Impact on LGBTQA+ publishers
This decrease in advertising spend could be dire for LGBTQA+-focused media outlets that rely on these revenues. These publishers undoubtedly faced a tough loss this year. As brands retreat, the onus falls on LGBTQA+-focused publishers to find new ways to attract and retain advertisers, ensuring they can continue to serve their audiences effectively.
A strategic reassessment
For brands and advertisers, this LGBTQA+ advertising pullback calls for a strategic reassessment. It is crucial to recognize that while immediate reactions to socio-political pressures might seem necessary, they can also undermine long-term brand loyalty and consumer trust, especially within the LGBTQA+ community.
To navigate this complex landscape, brands should consider more sustainable and genuine engagement strategies that extend beyond the confines of Pride Month. This could involve year-round support through consistent representation in advertising, sponsorship of LGBTQA+ events, and partnerships with LGBTQA+ organizations. By integrating inclusivity into the core of their brand ethos, advertisers can build deeper, more authentic connections with their entire customer base.
The road ahead
These advertising insights underscore a cautious approach taken by brands, reflecting a broader hesitation across industries to engage in what has become a politically-charged atmosphere. For LGBTQA+-focused publishers, the challenge will be to navigate this new landscape where traditional peaks in advertising spend are no longer guaranteed. Depending on the 2024 election, we could see even more volatility.
Publishers in this space must now innovate and perhaps look to diversify their brand customer base. With Pride Month shouldering less of the annual revenue, it may be helpful to consider higher impact media types like video and native advertising to help mitigate losses. Above all, media companies should focus on fostering year-round partnerships with brands willing to commit to diversity, equity and inclusion, regardless of the prevailing political climate.
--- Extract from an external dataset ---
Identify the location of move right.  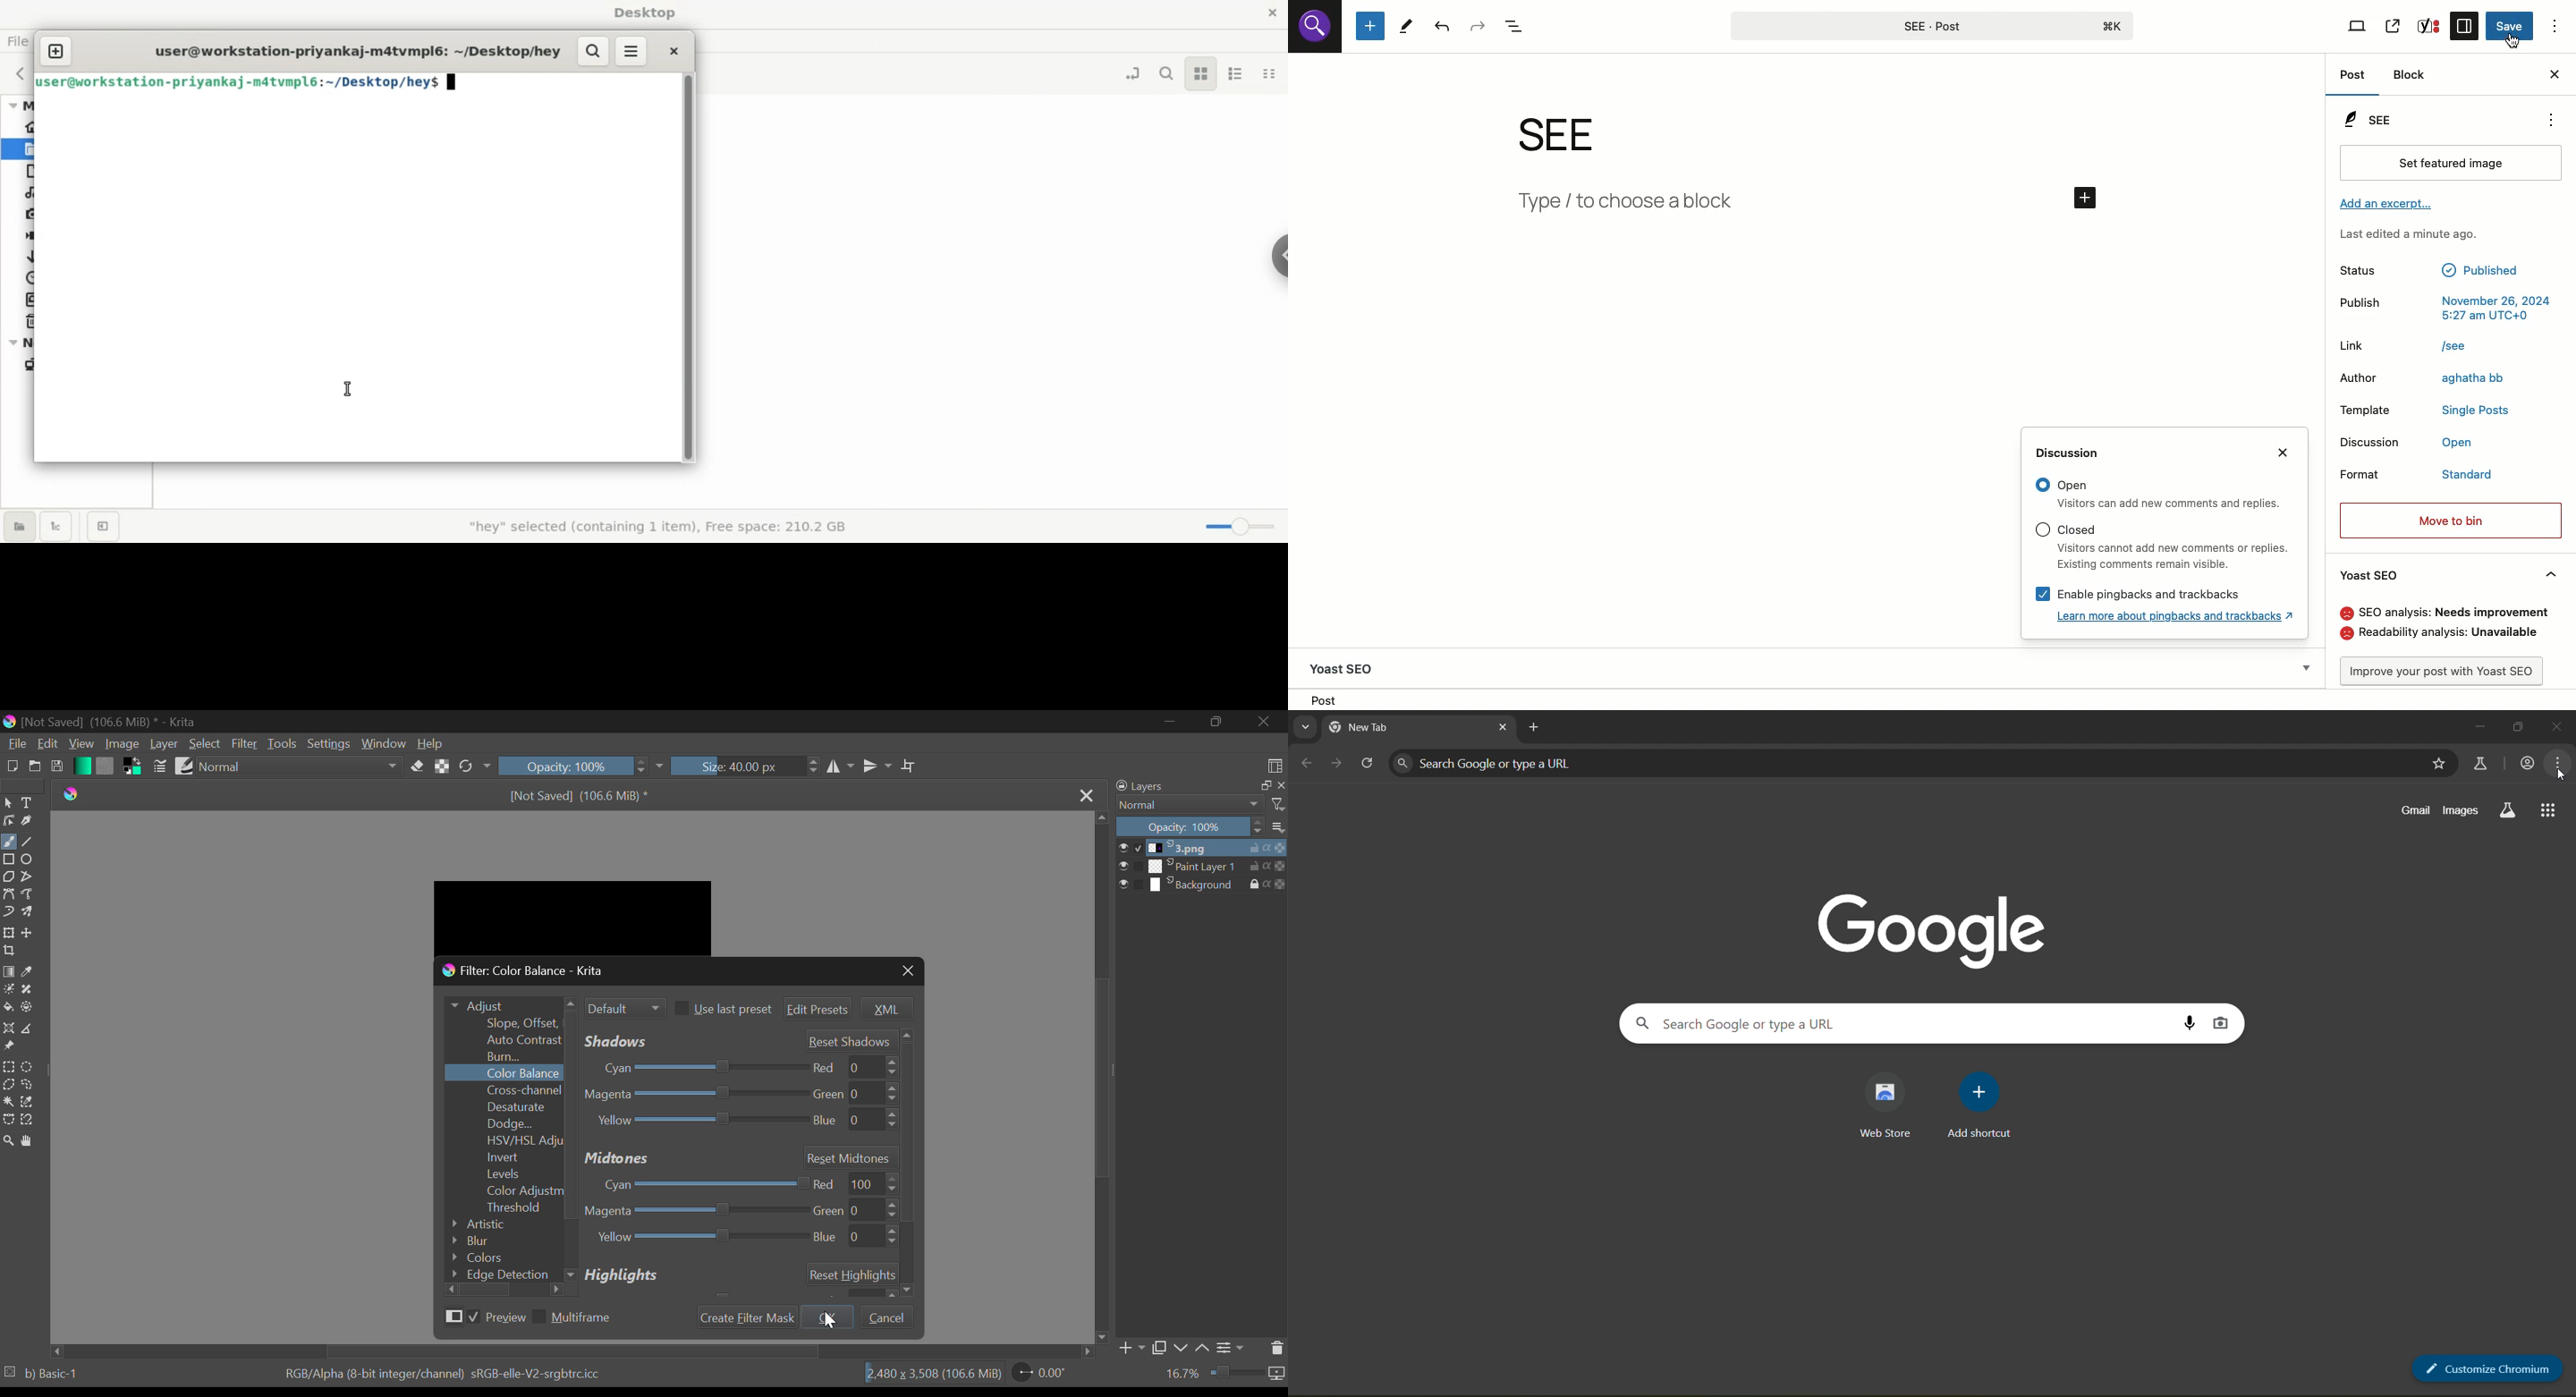
(1081, 1353).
This data not only sheds light on the challenges facing LGBTQA+-focused publishers but also signals a conservative shift across the entire brand landscape, especially during an election year. Heightened scrutiny and polarization have made advertisers more cautious about brand safety– focusing on where and how their ads are displayed. Publishers that provide content with universally appealing themes, such as family, lifestyle, and travel could attract more advertisers, as a result.